— Textauszug —
..........

Heft 5/2015, Simbabwe - China

Diamanten für Waffen und Neubauten

CHINA UNDURCHSICHTIGE PROJEKTE IN SIMBABWE. Im Vorfeld des sino-afrikanischen Kooperationsforums FOCAC, das im Dezember in Südafrika stattfinden wird, hat China seinen Anspruch auf die Kontrolle über Simbabwes Ressourcenreichtum verstärkt. Der Yuan ist seit 2014 offizielle Landeswährung.

 

Bereits 2003 hatte Simbabwes Präsident Robert Mugabe die „Look East"-Politik verkündet. Konkret bedeutete das vor allem die Ausrichtung auf China. Das war nicht nur eine Reaktion auf Sanktionen der USA und der Europäischen Union, sondern auch ein Beitrag im Rahmen des Forums zur Kooperation von China und Afrika (Forum on China–Africa Cooperation, FOCAC), das China im Oktober 2000 initiiert hatte. Eine Welle dubioser Verträge über die Ressourcennutzung zielt seitdem offiziell darauf ab, Simbabwes desaströse Ökonomie wiederzubeleben.

 

Neue Hauptstadt
In der letzten Verhandlungsrunde hat Vizepräsident Emmerson Mnangagwa die Regierung in Peking beauftragt, eine neue Hauptstadt für Simbabwe zu bauen. Sie soll für mehrere Millionen US-Dollar in Mount Hampden, 20 Kilometer nordwestlich der derzeitigen Hauptstadt Harare und nahe des Prince Charles Airport in der Mashonaland-Ost-Provinz, errichtet werden. Neben einem neuen Regierungssitz und Parlamentsgebäuden soll sie eine Universität, Schulen, Krankenhäuser, Kirchen, Hotels, Einkaufszentren, Wohnsiedlungen, Technologiezentren und Industriegebiete umfassen. Als Vorbild dafür gilt Johannesburgs Edelstadtteil Sandton im Nachbarland Südafrika.

..........

— Angezeigte Einträge —
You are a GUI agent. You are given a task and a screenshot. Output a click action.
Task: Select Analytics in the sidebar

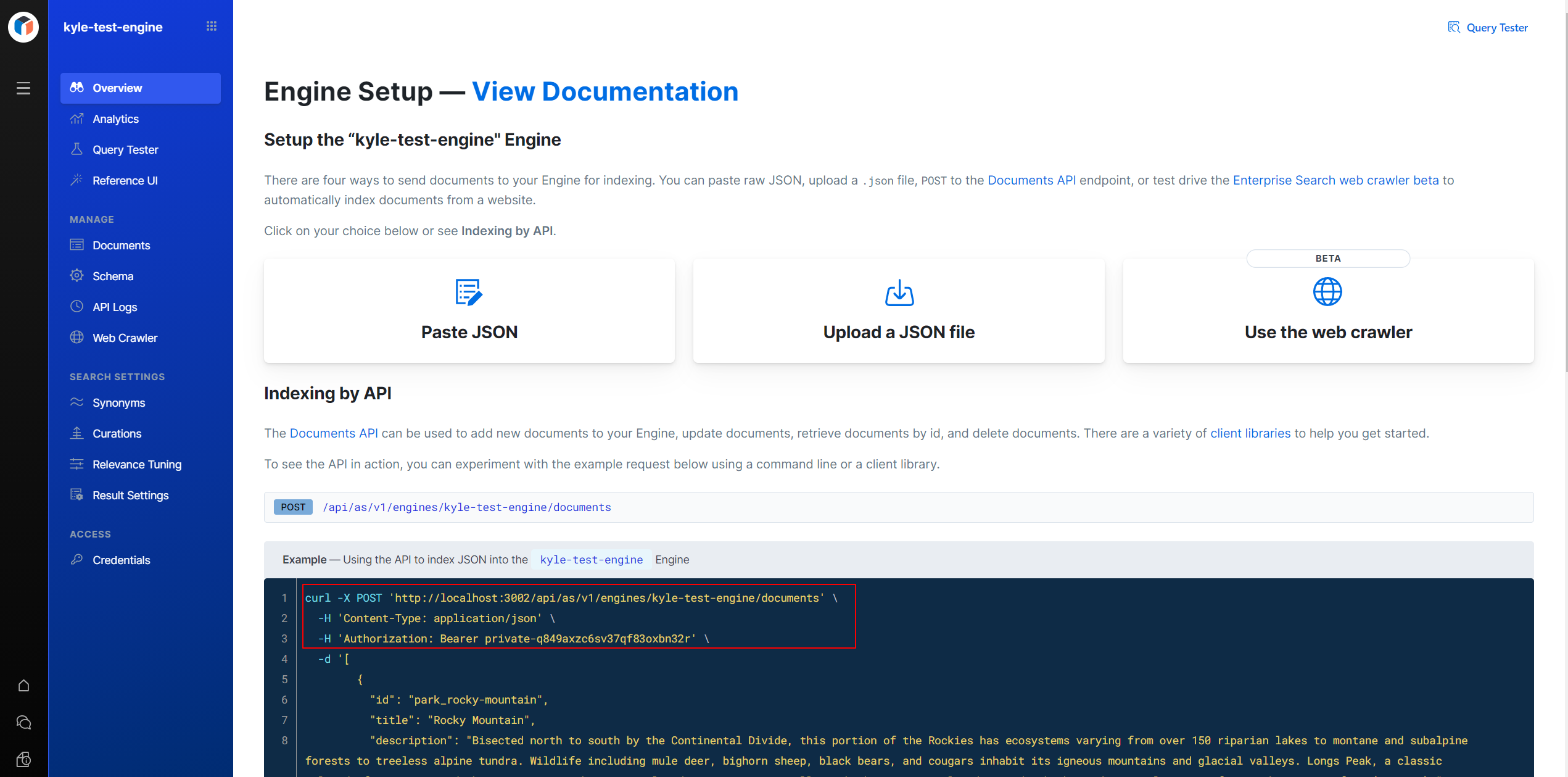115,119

..........

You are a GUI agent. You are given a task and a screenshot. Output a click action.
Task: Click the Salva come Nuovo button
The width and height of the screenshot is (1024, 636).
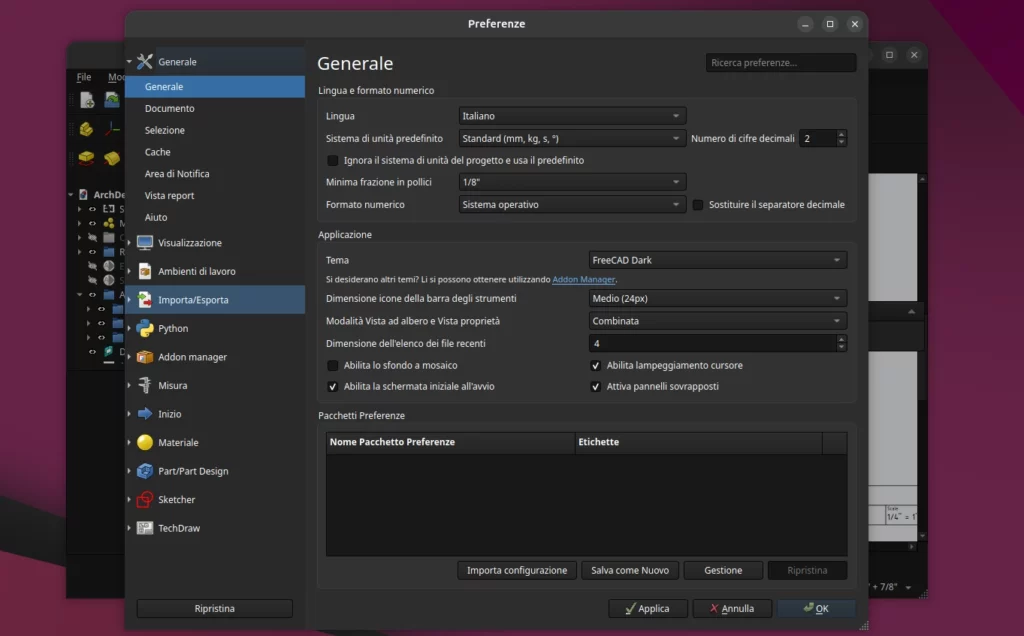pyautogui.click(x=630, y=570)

..........

— Schriftliche Aufgabe —
Extrahiere den Textauszug über Chinas Projekte in Simbabwe vollständig und ohne jede Änderung.

— Lösung —
Heft 5/2015, Simbabwe - China

Diamanten für Waffen und Neubauten

CHINA UNDURCHSICHTIGE PROJEKTE IN SIMBABWE. Im Vorfeld des sino-afrikanischen Kooperationsforums FOCAC, das im Dezember in Südafrika stattfinden wird, hat China seinen Anspruch auf die Kontrolle über Simbabwes Ressourcenreichtum verstärkt. Der Yuan ist seit 2014 offizielle Landeswährung.

 

Bereits 2003 hatte Simbabwes Präsident Robert Mugabe die „Look East"-Politik verkündet. Konkret bedeutete das vor allem die Ausrichtung auf China. Das war nicht nur eine Reaktion auf Sanktionen der USA und der Europäischen Union, sondern auch ein Beitrag im Rahmen des Forums zur Kooperation von China und Afrika (Forum on China–Africa Cooperation, FOCAC), das China im Oktober 2000 initiiert hatte. Eine Welle dubioser Verträge über die Ressourcennutzung zielt seitdem offiziell darauf ab, Simbabwes desaströse Ökonomie wiederzubeleben.

 

Neue Hauptstadt
In der letzten Verhandlungsrunde hat Vizepräsident Emmerson Mnangagwa die Regierung in Peking beauftragt, eine neue Hauptstadt für Simbabwe zu bauen. Sie soll für mehrere Millionen US-Dollar in Mount Hampden, 20 Kilometer nordwestlich der derzeitigen Hauptstadt Harare und nahe des Prince Charles Airport in der Mashonaland-Ost-Provinz, errichtet werden. Neben einem neuen Regierungssitz und Parlamentsgebäuden soll sie eine Universität, Schulen, Krankenhäuser, Kirchen, Hotels, Einkaufszentren, Wohnsiedlungen, Technologiezentren und Industriegebiete umfassen. Als Vorbild dafür gilt Johannesburgs Edelstadtteil Sandton im Nachbarland Südafrika.